Passage to read.

::::::::::

Skip to main content

Distributed Execution with Task Workers

Graflow provides a dedicated TaskWorker process for distributed parallel execution. Workers pull tasks from a shared Redis queue, making it trivial to scale horizontally.

Architecture

┌─────────────┐
│ Main Process│ Submit tasks to Redis Queue
└─────┬───────┘


┌─────────────────────────────────────────┐
│ Redis Task Queue │
│ ┌─────────┐ ┌─────────┐ ┌─────────┐ │
│ │ Task 1 │ │ Task 2 │ │ Task 3 │ │
│ └─────────┘ └─────────┘ └─────────┘ │
└───────┬──────────┬──────────┬──────────┘
│ │ │
┌────▼───┐ ┌───▼────┐ ┌──▼─────┐
│Worker 1│ │Worker 2│ │Worker 3│
│ 4 CPUs│ │ 8 CPUs│ │ 16 CPUs│
└────────┘ └────────┘ └────────┘

Note: Distributed execution is only available for ParallelGroup expressions (e.g., task_a | task_b). Sequential pipelines (task_a >> task_b) always run in-process. ParallelGroup follows the BSP (Bulk Synchronous Parallel) model: all branches complete and synchronize via a barrier before proceeding.

Worker Features

Autonomous Lifecycle Management

  • Graceful Shutdown: Responds to SIGTERM/SIGINT signals
  • Current Task Completion: Finishes in-flight tasks before stopping
  • Configurable Timeout: graceful_shutdown_timeout parameter
  • ThreadPoolExecutor: Concurrent task processing per worker

Built-in Metrics

worker.tasks_processed      # Total tasks executed
worker.tasks_succeeded # Successful completions
worker.tasks_failed # Failed tasks
worker.total_execution_time # Cumulative execution time

Horizontal Scaling

  • Linear Scaling: Add workers to increase throughput
  • No Coordination Required: Workers independently poll Redis
  • Geographic Distribution: Deploy workers across data centers
  • Specialized Workers: GPU workers, I/O workers, compute workers

BSP Execution Model

ParallelGroup uses the Bulk Synchronous Parallel (BSP) model:

Producer                    Workers                    Redis
│ │ │
├── create_barrier(n) ──────┼────────────────────────►│
├── dispatch(task_1) ───────┼────────────────────────►│
├── dispatch(task_2) ───────┼────────────────────────►│
├── dispatch(task_n) ───────┼────────────────────────►│
│ │◄────── dequeue ─────────│
│ ├── execute task │
│ ├── INCR barrier ────────►│
│◄── wait_barrier ──────────┼─────────────────────────│
├── next tasks... │ │

Content-Addressable Graph Storage

Graphs are stored using content-addressable hashing for deduplication:

  • Same workflow definition = same hash = stored once (90%+ storage reduction)

::::::::::

Information shown.
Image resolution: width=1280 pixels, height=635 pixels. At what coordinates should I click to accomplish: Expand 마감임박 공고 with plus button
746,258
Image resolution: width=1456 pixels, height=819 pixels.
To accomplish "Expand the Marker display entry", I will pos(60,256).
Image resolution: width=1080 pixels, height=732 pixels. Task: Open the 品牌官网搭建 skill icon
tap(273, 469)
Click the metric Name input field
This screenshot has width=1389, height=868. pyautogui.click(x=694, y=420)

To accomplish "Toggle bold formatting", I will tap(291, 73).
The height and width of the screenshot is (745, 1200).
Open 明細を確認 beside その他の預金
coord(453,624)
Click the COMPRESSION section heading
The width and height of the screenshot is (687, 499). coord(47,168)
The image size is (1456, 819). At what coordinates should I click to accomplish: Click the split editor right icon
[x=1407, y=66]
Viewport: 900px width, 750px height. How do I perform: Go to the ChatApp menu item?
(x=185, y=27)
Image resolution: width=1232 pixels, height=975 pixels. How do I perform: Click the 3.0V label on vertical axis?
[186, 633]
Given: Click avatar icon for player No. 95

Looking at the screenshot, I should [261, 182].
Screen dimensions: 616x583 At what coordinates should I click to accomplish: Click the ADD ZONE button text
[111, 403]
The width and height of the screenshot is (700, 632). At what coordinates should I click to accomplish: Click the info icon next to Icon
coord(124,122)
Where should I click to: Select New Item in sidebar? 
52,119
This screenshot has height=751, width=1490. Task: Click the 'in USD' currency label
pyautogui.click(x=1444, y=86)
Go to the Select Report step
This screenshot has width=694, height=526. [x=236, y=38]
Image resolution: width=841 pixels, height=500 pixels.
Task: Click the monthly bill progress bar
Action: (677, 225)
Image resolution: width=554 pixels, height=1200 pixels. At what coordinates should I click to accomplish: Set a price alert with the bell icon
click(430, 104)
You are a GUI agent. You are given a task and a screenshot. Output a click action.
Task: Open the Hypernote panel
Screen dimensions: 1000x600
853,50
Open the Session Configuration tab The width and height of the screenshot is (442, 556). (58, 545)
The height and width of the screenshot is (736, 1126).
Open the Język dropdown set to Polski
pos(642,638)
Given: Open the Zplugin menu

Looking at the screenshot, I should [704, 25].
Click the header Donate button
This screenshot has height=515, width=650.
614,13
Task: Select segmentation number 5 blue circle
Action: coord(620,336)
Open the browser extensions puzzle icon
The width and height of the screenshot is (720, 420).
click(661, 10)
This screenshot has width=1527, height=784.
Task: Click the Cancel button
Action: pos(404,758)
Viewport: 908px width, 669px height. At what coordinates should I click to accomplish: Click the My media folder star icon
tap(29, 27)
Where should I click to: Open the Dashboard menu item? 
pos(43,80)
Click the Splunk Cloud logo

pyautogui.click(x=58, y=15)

::::::::::

Required actions.
#1 In the page on distributed execution, which pipelines always run in-process?
#2 Reproduce the part of the page on distributed execution that opens with the words containing "Content-Addressable Graph Storage" and closes with "(90%+ storage reduction)".

Expected outputs.
#1 Sequential pipelines (task_a >> task_b).

#2
Content-Addressable Graph Storage

Graphs are stored using content-addressable hashing for deduplication:

  • Same workflow definition = same hash = stored once (90%+ storage reduction)